Suppose I flip a coin a large (but finite) number of times, like $n=10,000.$ Does the law of large numbers make it highly probable that the number of heads I get will deviate from $n/2 = 5,000$ by at most $k$, where $k << n$?

For example, does it specify a lower bound on the expression below?

$P(|S_{10000} - 10,000/2| < 100) \geq ?$

Or does it say nothing about large but finite $n$?

EDIT:

This is where I reached:

$\lim_{n \rightarrow\infty}P(|S_{n}/n - 0.5| < \epsilon) = 1$

$\lim_{n \rightarrow\infty}P(|nS_{n}/n - 0.5n| < n\epsilon) = 1$

$\lim_{n \rightarrow\infty}P(|S_{n} - 0.5n| < n\epsilon) = 1$, for all $\epsilon>0$

2

There are 2 best solutions below

3
On BEST ANSWER

The weak law of large numbers essentially only states that the random variable $S_n/n$, describing the average number of heads obtained, tends to its expected value $E\left[\frac{S_n}n\right]=\mu=0.5$ in probability. Graphically, this means that as $n$ grows, the PMF of $S_n/n$ shrinks and becomes increasingly localized around $0.5$.

For the asymptotic behaviour of $S_n$, you have to refer to the Central Limit Theorem which states that the sum of $n$ independent, identically distributed random variables $X_i;i=1,2,3,...$ is asymptotically normal under certain conditions. Also note that in your example, $S_n$ is actually a binomial distribution. The special case of CLT that deals with binomial distributions is the De Moivre-Laplace Theorem.

For large but finite $n$, you may approximate $S_n$ by a normal distribution, in accordance with the CLT. For lower bounds on $P(|S_n-E[S_n]|<k\sqrt{V[S_n]})$ for all positive $k$, the Chebychev's inequality comes to our aid. From the Chebychev's inequality, we see$$P(|S_n-n/2|<\frac{k\sqrt n}2)\ge1-\frac1{k^2}$$or$$P(|S_n-n/2|<m)\ge1-\frac n{4m^2}$$

0
On

You are asking about the rate of convergence of the laws of large numbers, which is the subject of large deviations.

Assume for simplicity that $\mu = 0$ and suppose that $\phi(t) = \mathbb{E}[e^{t X_1}]$ is finite for all $t \in \mathbb{R}$. This condition is not necessary, but is illustrative. The normal distribution satisfies this requirement.

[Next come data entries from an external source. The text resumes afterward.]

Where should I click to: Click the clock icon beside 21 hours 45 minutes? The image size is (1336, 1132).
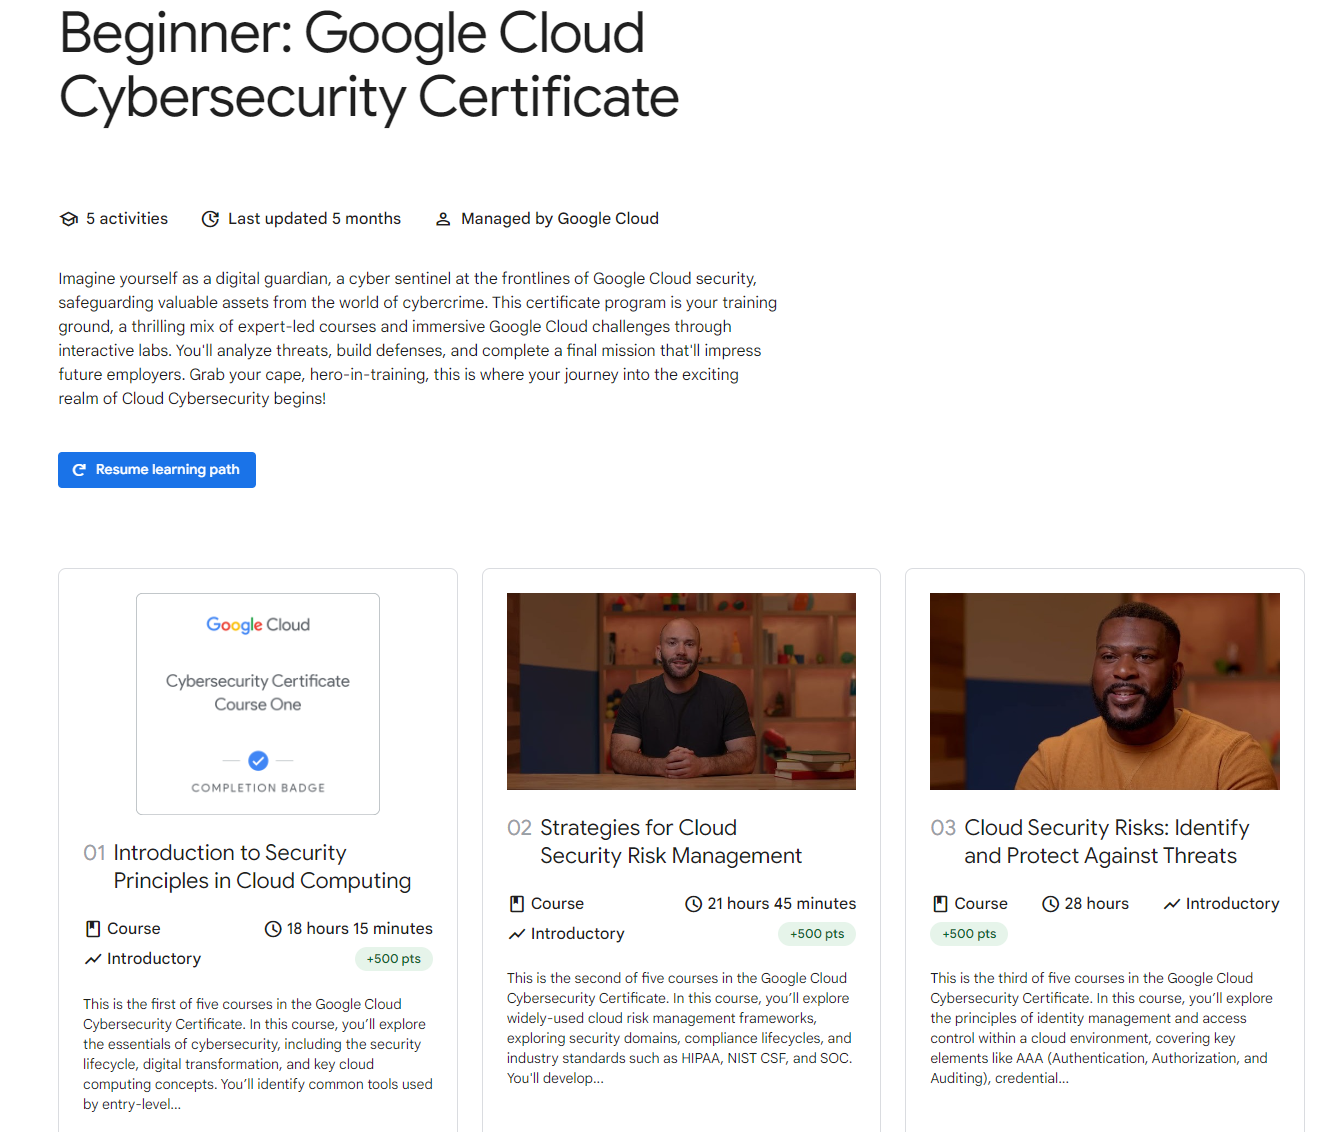click(693, 904)

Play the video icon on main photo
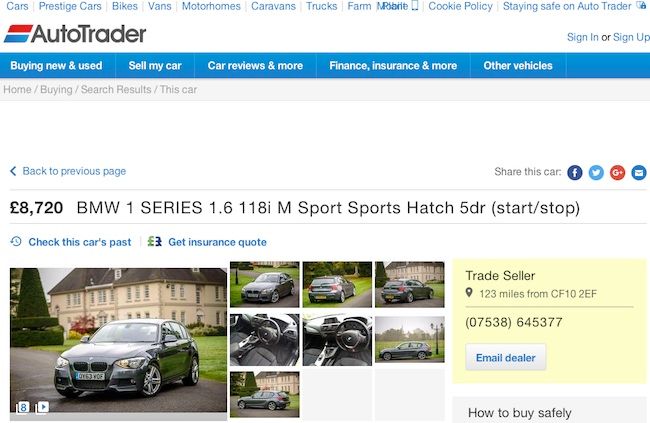point(42,407)
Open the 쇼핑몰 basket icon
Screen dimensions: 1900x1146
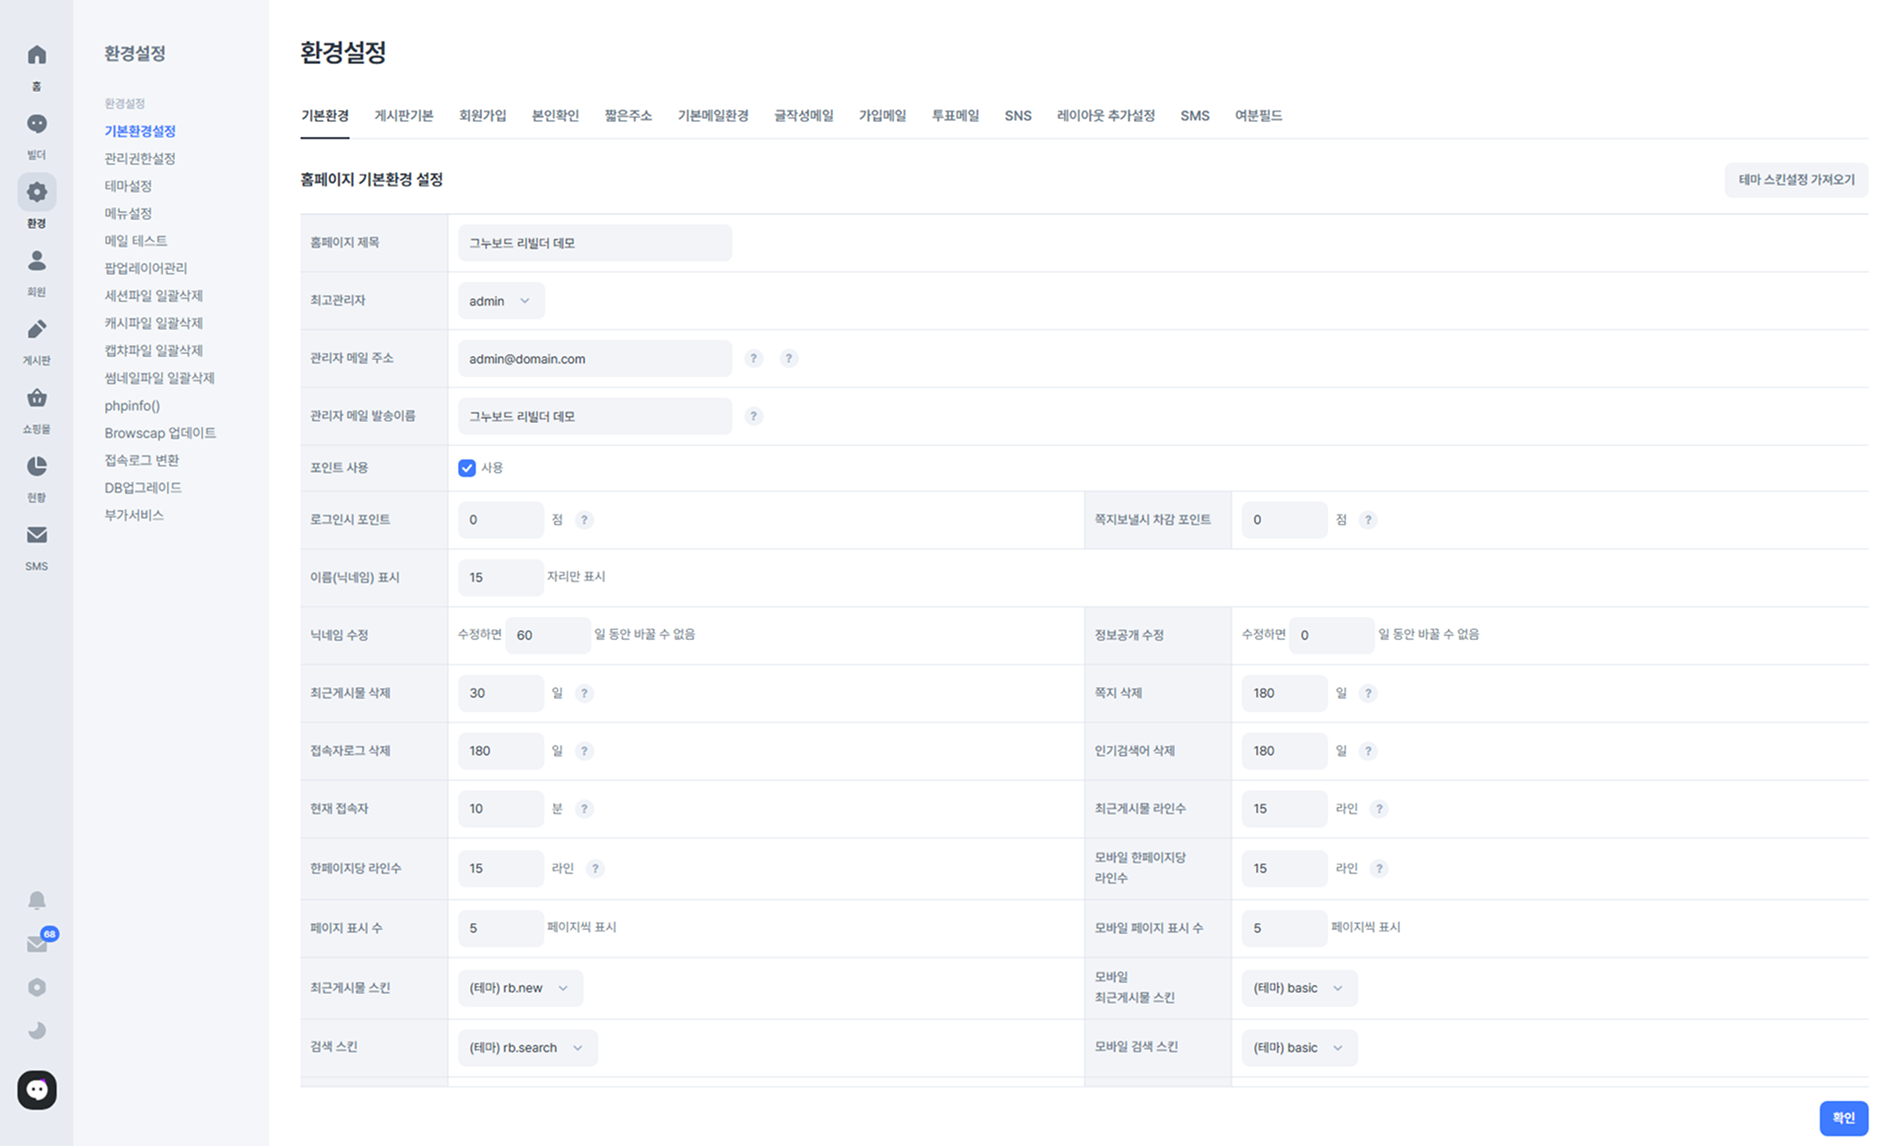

Define the rate function $$I(\beta) = \inf_{t \in \mathbb{R}} \{ t\beta - \log\phi(t)\}.$$ Then, under appropriate conditions, $$\lim_{n\rightarrow\infty} \frac{1}{n}\log P(|S_n/n| \geq \varepsilon) = -I(\varepsilon).$$ For your example, $X_i$ are Bernoulli with parameter $p$ and $I(\beta) = \beta \log(\beta/p) + (1-\beta)\log((1-\beta)/(1-p))$ for $\beta \geq 0$, and $I(\beta) = +\infty$ otherwise. Note that $I(p) = 0$. A crude LDP approximation would be \begin{align*} P(|S_{10000} - 5000| >100 ) &= P\bigg(\bigg|\frac{S_{10000}}{10000} - 0.5\bigg| > 0.01\bigg)\\ &\approx e^{- 10000 I(0.01)}. \end{align*} For $p=0.5$, $I(\beta)$ for Bernoullis evaluates to roughly $0.64$ if I used a calculator correctly. This does not mean the probability is upper or lower bounded by $e^{-10000\times 0.64}$, only that the exponential rate of decay is $0.64$. Indeed, whether $P(\cdot) = e^{-n I(x)}$ or $ P (\cdot) = e^{-n I(x) + C\sqrt{n}}$, $I(x)$ is unchanged.

Edit: You can strengthen Shubham's results by using exponentials instead of squares.